TASK TO COMPLETE:
Your output should be the lines from the one with "Image resolution: width=1568" through the last line of the records below, exactly as written, minus the pictures.

THE RECORDS:

_ _ _ _

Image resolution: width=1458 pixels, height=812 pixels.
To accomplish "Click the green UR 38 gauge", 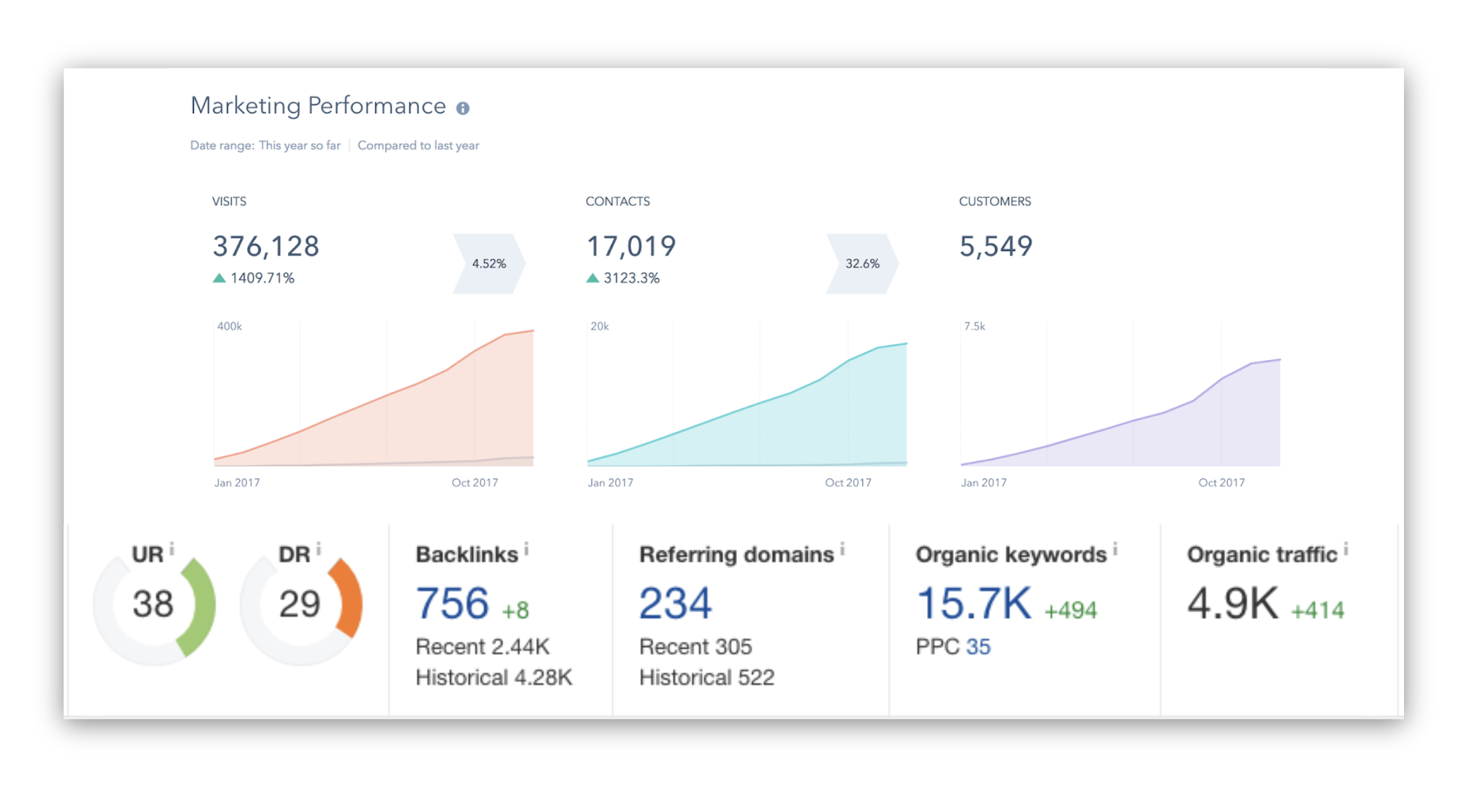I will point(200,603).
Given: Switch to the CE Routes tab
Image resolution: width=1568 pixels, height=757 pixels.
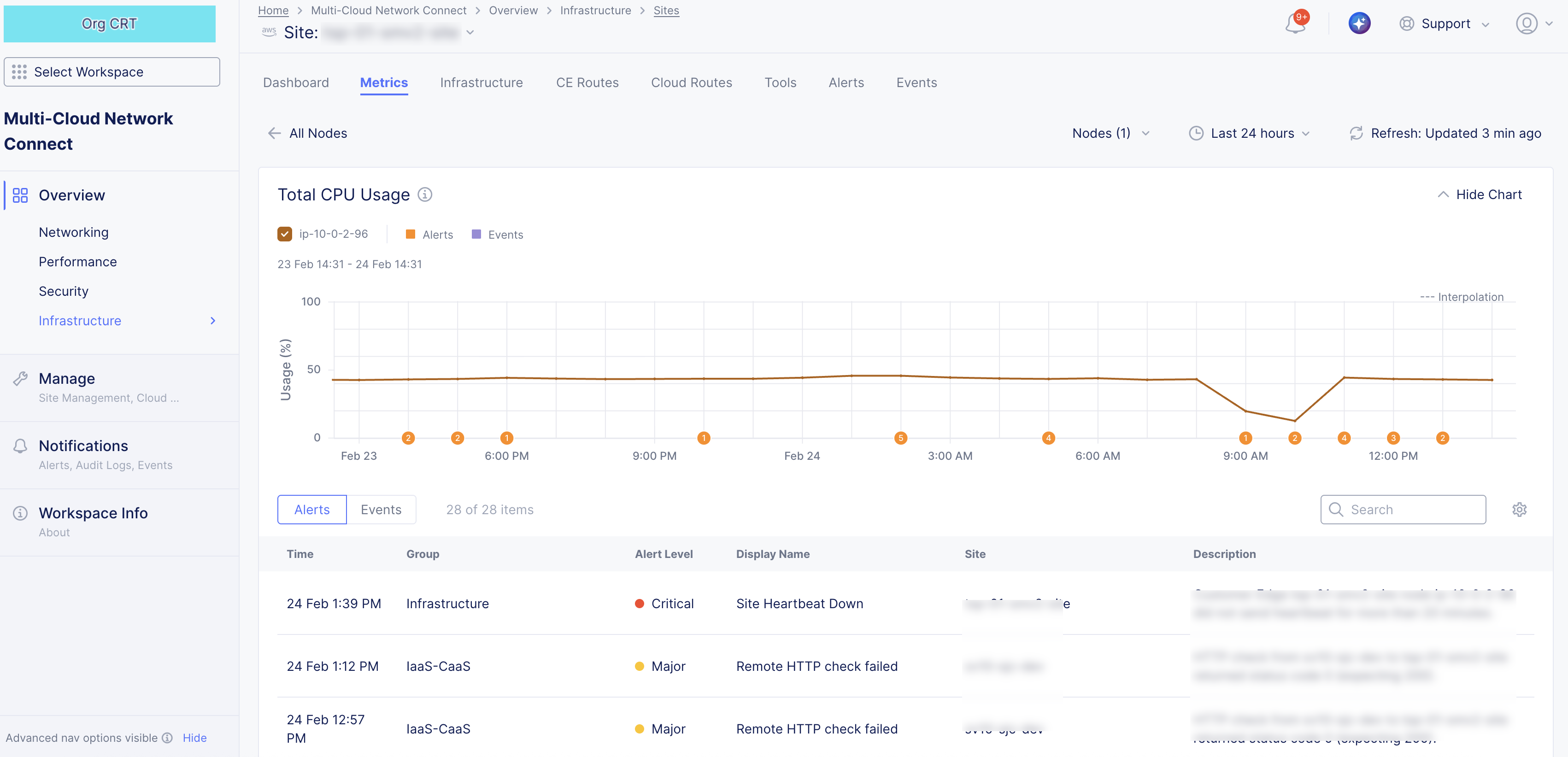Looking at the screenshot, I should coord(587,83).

_ _ _ _

WORKED SOLUTION:
Image resolution: width=1568 pixels, height=757 pixels.
Looking at the screenshot, I should coord(587,83).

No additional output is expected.